Exercise aim: If a line below includes the string "arrow", copy it.

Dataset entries
■ ■ ■ ■ ■ ■ ■
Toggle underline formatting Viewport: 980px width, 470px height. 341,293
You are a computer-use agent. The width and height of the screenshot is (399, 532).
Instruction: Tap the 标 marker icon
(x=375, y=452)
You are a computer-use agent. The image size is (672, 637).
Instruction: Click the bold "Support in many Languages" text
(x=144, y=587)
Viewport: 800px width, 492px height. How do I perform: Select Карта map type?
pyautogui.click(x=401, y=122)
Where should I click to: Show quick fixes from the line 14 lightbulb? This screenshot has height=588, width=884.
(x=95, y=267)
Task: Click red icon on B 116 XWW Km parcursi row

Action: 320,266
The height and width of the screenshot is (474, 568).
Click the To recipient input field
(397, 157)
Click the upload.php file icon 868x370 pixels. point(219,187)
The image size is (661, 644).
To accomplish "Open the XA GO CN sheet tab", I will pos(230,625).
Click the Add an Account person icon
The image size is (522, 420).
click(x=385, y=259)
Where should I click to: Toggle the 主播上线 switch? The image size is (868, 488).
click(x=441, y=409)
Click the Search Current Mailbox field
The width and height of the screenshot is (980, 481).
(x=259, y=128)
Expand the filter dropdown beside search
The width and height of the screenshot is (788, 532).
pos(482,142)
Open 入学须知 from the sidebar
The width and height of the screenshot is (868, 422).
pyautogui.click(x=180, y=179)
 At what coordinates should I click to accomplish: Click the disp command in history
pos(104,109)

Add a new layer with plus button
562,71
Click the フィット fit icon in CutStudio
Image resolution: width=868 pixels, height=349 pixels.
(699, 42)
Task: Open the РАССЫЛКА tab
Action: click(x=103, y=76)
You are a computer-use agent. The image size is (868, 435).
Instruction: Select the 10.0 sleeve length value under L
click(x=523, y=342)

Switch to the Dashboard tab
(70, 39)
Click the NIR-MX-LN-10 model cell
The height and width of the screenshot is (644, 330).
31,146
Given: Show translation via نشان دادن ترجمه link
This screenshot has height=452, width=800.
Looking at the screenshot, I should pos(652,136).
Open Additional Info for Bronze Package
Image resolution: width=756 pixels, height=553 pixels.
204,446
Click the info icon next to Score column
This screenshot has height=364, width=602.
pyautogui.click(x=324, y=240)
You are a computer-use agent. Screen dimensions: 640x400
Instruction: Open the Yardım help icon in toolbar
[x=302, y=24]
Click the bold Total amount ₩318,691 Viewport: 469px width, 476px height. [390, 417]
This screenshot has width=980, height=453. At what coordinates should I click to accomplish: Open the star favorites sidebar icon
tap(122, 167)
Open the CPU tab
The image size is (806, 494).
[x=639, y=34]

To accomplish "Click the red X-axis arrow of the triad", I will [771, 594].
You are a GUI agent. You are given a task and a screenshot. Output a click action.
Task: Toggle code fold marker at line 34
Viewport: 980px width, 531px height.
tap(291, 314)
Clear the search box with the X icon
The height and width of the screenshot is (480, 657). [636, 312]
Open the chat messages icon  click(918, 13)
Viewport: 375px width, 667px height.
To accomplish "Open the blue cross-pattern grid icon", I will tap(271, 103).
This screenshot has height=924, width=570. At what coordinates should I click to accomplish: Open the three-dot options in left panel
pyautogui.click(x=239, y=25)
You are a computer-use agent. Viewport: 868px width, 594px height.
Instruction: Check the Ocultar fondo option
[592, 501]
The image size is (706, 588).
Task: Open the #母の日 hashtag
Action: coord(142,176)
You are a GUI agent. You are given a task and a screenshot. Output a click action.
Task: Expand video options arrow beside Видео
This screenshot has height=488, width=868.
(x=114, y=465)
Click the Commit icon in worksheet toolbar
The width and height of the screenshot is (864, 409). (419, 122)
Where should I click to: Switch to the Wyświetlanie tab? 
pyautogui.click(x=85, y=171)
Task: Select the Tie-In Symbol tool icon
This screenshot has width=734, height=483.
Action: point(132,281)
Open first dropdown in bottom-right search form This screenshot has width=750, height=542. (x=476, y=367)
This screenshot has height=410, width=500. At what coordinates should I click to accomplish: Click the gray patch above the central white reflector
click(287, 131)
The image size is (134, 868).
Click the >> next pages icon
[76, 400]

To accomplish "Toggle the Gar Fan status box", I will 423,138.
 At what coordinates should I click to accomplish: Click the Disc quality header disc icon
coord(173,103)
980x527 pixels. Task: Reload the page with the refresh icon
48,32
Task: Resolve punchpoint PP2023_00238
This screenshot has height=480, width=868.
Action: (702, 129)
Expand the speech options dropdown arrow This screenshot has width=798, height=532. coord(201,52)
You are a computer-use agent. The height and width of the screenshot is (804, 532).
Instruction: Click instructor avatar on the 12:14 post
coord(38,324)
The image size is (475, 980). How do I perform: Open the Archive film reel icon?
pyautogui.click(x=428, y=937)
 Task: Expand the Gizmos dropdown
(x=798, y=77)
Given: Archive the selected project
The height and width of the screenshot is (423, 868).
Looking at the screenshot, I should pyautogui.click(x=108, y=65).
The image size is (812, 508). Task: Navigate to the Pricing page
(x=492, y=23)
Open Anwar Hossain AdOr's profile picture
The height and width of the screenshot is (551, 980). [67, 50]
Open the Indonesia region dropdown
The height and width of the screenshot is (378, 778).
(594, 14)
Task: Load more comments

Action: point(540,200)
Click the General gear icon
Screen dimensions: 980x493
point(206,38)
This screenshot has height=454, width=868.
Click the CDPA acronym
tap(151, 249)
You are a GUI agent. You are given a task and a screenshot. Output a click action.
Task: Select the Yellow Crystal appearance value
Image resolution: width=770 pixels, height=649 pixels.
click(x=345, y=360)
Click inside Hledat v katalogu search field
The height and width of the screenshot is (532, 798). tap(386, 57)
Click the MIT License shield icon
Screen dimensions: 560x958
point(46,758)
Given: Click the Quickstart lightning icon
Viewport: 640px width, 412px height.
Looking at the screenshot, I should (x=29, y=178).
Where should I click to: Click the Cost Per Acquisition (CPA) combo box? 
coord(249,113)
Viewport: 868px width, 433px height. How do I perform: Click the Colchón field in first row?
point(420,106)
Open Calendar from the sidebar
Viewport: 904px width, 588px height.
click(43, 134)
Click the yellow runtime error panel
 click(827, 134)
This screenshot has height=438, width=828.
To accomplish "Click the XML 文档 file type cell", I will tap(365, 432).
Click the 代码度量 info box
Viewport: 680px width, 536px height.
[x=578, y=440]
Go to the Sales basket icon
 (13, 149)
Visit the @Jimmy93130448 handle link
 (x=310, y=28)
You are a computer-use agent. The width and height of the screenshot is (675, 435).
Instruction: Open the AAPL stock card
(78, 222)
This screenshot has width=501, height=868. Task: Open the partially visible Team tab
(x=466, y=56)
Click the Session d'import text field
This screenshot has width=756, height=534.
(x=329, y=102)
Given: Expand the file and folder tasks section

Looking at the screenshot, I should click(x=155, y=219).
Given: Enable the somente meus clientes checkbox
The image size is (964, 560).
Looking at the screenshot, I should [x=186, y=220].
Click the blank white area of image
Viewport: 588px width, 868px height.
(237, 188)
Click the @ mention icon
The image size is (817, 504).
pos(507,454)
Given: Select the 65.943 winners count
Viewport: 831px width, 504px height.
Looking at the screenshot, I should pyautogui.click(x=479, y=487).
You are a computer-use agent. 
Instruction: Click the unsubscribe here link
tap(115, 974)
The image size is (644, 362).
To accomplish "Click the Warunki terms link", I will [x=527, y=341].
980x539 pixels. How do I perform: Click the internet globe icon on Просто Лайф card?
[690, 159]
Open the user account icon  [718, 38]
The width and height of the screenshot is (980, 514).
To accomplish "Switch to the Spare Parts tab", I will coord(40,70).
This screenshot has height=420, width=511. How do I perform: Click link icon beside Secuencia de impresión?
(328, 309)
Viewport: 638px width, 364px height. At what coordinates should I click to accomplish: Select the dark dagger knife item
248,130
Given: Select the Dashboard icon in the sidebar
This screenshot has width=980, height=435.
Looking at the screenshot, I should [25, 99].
■ ■ ■ ■ ■ ■ ■
Solution to this task:
To accomplish "Click the red X-axis arrow of the triad", I will [771, 594].
Task: Expand video options arrow beside Видео
Expand the speech options dropdown arrow This screenshot has width=798, height=532. coord(201,52)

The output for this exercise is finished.